Work instructions >>
Give the whole listing again, exactly as written.

Data extracts >>
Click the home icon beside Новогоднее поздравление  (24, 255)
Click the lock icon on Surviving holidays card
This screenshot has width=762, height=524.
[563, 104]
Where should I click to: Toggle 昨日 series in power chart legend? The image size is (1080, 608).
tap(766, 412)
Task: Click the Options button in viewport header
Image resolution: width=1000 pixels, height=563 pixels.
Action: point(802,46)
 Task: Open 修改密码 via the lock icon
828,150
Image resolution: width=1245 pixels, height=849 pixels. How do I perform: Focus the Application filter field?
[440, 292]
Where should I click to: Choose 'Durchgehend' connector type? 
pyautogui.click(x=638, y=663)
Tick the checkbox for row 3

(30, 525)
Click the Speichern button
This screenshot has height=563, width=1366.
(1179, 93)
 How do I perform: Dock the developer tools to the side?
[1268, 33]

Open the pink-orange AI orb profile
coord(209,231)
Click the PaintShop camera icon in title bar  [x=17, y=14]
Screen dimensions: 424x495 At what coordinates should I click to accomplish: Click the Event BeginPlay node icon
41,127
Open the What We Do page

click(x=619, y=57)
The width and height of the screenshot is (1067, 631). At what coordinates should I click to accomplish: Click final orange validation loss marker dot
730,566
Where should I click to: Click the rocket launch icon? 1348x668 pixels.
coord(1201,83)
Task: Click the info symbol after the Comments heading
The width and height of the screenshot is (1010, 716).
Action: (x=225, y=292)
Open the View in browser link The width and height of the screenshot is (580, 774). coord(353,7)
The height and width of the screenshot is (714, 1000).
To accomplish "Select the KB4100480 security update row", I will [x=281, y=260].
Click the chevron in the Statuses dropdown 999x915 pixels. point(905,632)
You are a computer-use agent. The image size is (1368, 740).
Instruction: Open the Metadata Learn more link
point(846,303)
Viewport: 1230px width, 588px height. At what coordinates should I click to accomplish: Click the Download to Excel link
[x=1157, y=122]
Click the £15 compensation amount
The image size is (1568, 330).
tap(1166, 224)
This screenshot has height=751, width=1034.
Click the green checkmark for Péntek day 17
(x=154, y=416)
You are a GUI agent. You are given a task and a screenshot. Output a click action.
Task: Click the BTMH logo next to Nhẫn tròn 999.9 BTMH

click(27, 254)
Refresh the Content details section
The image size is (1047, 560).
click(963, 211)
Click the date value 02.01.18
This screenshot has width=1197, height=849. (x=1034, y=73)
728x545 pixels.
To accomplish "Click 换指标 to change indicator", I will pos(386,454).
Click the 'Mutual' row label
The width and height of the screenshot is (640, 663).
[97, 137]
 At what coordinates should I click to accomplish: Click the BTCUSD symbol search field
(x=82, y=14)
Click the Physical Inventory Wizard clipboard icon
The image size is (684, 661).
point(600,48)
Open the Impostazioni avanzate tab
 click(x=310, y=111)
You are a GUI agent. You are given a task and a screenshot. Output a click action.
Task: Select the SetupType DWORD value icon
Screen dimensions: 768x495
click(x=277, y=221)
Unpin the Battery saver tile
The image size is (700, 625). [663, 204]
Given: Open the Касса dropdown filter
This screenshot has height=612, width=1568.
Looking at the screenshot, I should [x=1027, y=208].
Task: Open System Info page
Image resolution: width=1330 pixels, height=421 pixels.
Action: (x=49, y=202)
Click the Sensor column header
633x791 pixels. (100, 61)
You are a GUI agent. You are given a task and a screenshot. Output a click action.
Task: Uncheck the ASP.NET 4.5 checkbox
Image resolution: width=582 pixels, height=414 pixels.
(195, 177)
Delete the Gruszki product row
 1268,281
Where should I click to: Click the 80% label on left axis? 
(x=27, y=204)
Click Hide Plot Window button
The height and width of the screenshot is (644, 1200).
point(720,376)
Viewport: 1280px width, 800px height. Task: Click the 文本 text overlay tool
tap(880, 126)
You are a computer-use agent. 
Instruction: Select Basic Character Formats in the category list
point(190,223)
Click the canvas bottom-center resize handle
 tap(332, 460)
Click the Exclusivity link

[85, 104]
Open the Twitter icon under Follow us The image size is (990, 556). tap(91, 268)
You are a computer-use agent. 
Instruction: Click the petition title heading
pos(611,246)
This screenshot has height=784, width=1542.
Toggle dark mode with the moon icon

Result below >>
Click the home icon beside Новогоднее поздравление  (24, 255)
Click the lock icon on Surviving holidays card
This screenshot has width=762, height=524.
[563, 104]
Where should I click to: Toggle 昨日 series in power chart legend? The image size is (1080, 608).
tap(766, 412)
Task: Click the Options button in viewport header
Image resolution: width=1000 pixels, height=563 pixels.
Action: point(802,46)
 Task: Open 修改密码 via the lock icon
828,150
Image resolution: width=1245 pixels, height=849 pixels. How do I perform: Focus the Application filter field?
[440, 292]
Where should I click to: Choose 'Durchgehend' connector type? 
pyautogui.click(x=638, y=663)
Tick the checkbox for row 3

(30, 525)
Click the Speichern button
This screenshot has height=563, width=1366.
(1179, 93)
 How do I perform: Dock the developer tools to the side?
[1268, 33]

Open the pink-orange AI orb profile
coord(209,231)
Click the PaintShop camera icon in title bar  [x=17, y=14]
Screen dimensions: 424x495 At what coordinates should I click to accomplish: Click the Event BeginPlay node icon
41,127
Open the What We Do page

click(x=619, y=57)
The width and height of the screenshot is (1067, 631). At what coordinates should I click to accomplish: Click final orange validation loss marker dot
730,566
Where should I click to: Click the rocket launch icon? 1348x668 pixels.
coord(1201,83)
Task: Click the info symbol after the Comments heading
The width and height of the screenshot is (1010, 716).
Action: (x=225, y=292)
Open the View in browser link The width and height of the screenshot is (580, 774). coord(353,7)
The height and width of the screenshot is (714, 1000).
To accomplish "Select the KB4100480 security update row", I will [x=281, y=260].
Click the chevron in the Statuses dropdown 999x915 pixels. point(905,632)
You are a computer-use agent. The image size is (1368, 740).
Instruction: Open the Metadata Learn more link
point(846,303)
Viewport: 1230px width, 588px height. At what coordinates should I click to accomplish: Click the Download to Excel link
[x=1157, y=122]
Click the £15 compensation amount
The image size is (1568, 330).
tap(1166, 224)
This screenshot has height=751, width=1034.
Click the green checkmark for Péntek day 17
(x=154, y=416)
You are a GUI agent. You are given a task and a screenshot. Output a click action.
Task: Click the BTMH logo next to Nhẫn tròn 999.9 BTMH

click(27, 254)
Refresh the Content details section
The image size is (1047, 560).
click(963, 211)
Click the date value 02.01.18
This screenshot has width=1197, height=849. (x=1034, y=73)
728x545 pixels.
To accomplish "Click 换指标 to change indicator", I will pos(386,454).
Click the 'Mutual' row label
The width and height of the screenshot is (640, 663).
[97, 137]
 At what coordinates should I click to accomplish: Click the BTCUSD symbol search field
(x=82, y=14)
Click the Physical Inventory Wizard clipboard icon
The image size is (684, 661).
point(600,48)
Open the Impostazioni avanzate tab
 click(x=310, y=111)
You are a GUI agent. You are given a task and a screenshot. Output a click action.
Task: Select the SetupType DWORD value icon
Screen dimensions: 768x495
click(x=277, y=221)
Unpin the Battery saver tile
The image size is (700, 625). [663, 204]
Given: Open the Касса dropdown filter
This screenshot has height=612, width=1568.
Looking at the screenshot, I should [x=1027, y=208].
Task: Open System Info page
Image resolution: width=1330 pixels, height=421 pixels.
Action: (x=49, y=202)
Click the Sensor column header
633x791 pixels. (100, 61)
You are a GUI agent. You are given a task and a screenshot. Output a click action.
Task: Uncheck the ASP.NET 4.5 checkbox
Image resolution: width=582 pixels, height=414 pixels.
(195, 177)
Delete the Gruszki product row
 1268,281
Where should I click to: Click the 80% label on left axis? 
(x=27, y=204)
Click Hide Plot Window button
The height and width of the screenshot is (644, 1200).
point(720,376)
Viewport: 1280px width, 800px height. Task: Click the 文本 text overlay tool
tap(880, 126)
You are a computer-use agent. 
Instruction: Select Basic Character Formats in the category list
point(190,223)
Click the canvas bottom-center resize handle
 tap(332, 460)
Click the Exclusivity link

[85, 104]
Open the Twitter icon under Follow us The image size is (990, 556). tap(91, 268)
You are a computer-use agent. 
Instruction: Click the petition title heading
pos(611,246)
This screenshot has height=784, width=1542.
Toggle dark mode with the moon icon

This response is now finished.